Using passwords to access computers, IT systems and devices, online accounts… has been a standard for more than 50 years! Most of us have no idea it all started at MIT in 1961 to protect access to their Compatible Time-Sharing System.
Only a year later – the system was hacked! One of the MIT researchers needed more than his allotted four hours on the CTSS, so he stole the passwords of other users.
One could say that passwords were insecure from the very beginning, but still – something was needed to provide at least the basic security for our accounts, so they stuck around.
The scope of the password problem
Nowadays, we use our emails or usernames in combination with passwords to access everything. And by doing so – without another form of protection – we are opening up our digital lives to outsiders.
To understand how insecure it is to use this combination as the only way to log into an account, just visit Have I Been Pwned. While you’re there, check if your credentials have been stolen, but only a quick glance at the total number of emails pawned should be enough to make you rethink how you think about your logins. Especially when you consider that a small mistake or a bug can expose passwords of millions of users, like Facebook’s recently published mishap.
This month, we published a short video giving our view on just how insecure using e-mail and password for login is.
In a nutshell, using only username/email & password – will not actually protect you in the long run. Especially if you are, as many do, re-using the same password in many places!
New trends are changing the landscape
Last week, Harry wrote about PSD2 and how will it influence the authentication space. First and foremost in banking & fintech in European Union. But if its provisions prove useful – we will see it spread to other industries as well.
What I am referring to is Strong Customer Authentication and its requirement to use two out of three types of authentication factors: something you know, something you possess, and something you are.
The password fits into the first type and is not the only item in this group. So, depending on what users want to use – they can rely on two factors that don’t even feature something they know.
For instance, they could use their smartphone based verification (something they have) and combine it with a fingertip scan (something they are). This, depending on the type of smartphone-based authentication, can be smooth and fast & secure at the same time. Significantly better and more secure than the current method of combining email & password with SMS 2FA!
We need to adapt to user habits
Why having smooth authentication matters? Because users don’t like bad UX. Actually, they hate it! So much so that they stop their activities (ie. shopping) mid-process because of too much friction.
And when asked about their authentication preferences, 70% of users chose those methods that are easy to use, while only 45% prefer authentication that provides strong data security!
In light of that, and the changes PSD2 is bringing to the market, will not only secure bank & fintech customers, they will also motivate service providers to update authentication options, especially during shopping, to ensure the process runs smoothly until the very end (successful payment or other type of transaction).
Passwordless future is being tested
PSD2 may bring on the death of passwords, but it is not aimed at such a goal. Other projects are.
Google recently ran a pilot program to test passwordless registration and login using Google Accounts. It is a good effort, currently under development, but with recent successful phishing attacks on Google Accounts protected with 2FA – this one might not the best possible approach.

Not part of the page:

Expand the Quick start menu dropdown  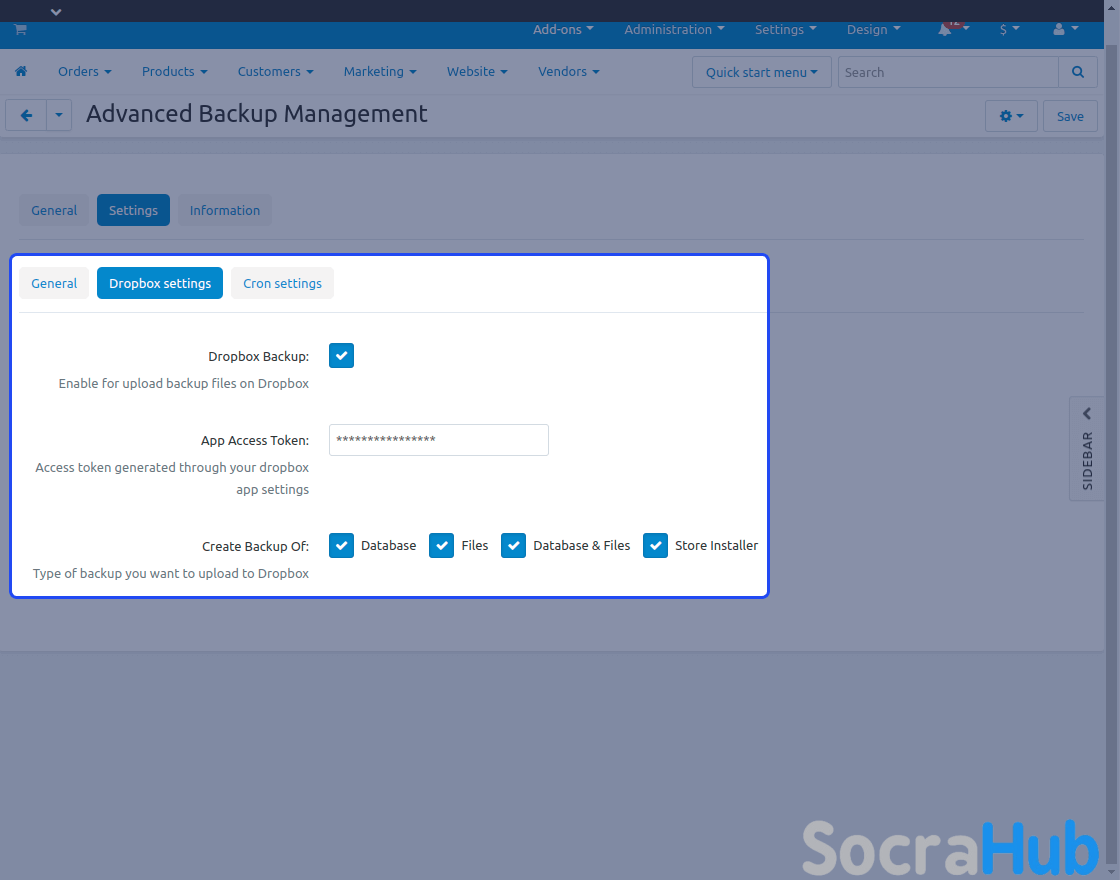tap(761, 72)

Microsoft announced moving on from passwords to their Authenticator app, but where you will still need to type your password once to log into the app itself. Its a step in the right direction, but limited only to MS app ecosystem.
There hardware token-based solutions replacing passwords, but you don’t need more details to understand its limited usefulness. Nobody wants such UX unless there are very high-security concerns that can’t be avoided in any other way.
Embracing the future
IPification fits perfectly into this passwordless future.
Based on secure communication between an app or a website and mobile operators server, and the data only the operator knows about the user, IPification can be used for a single factor authentication as an email/password replacement, as well as one of the factors whenever more than is used.
And private user data will not be compromised in any way – it is being sent neither from the app nor from the telco side – but only information about the device, SIM card and similar are checked against operators’ records to ensure identity!
We are not only ready for the passwordless future, but we are eager for it to happen soon. It will make the digital world more secure for all of us, and we want to play our part in it!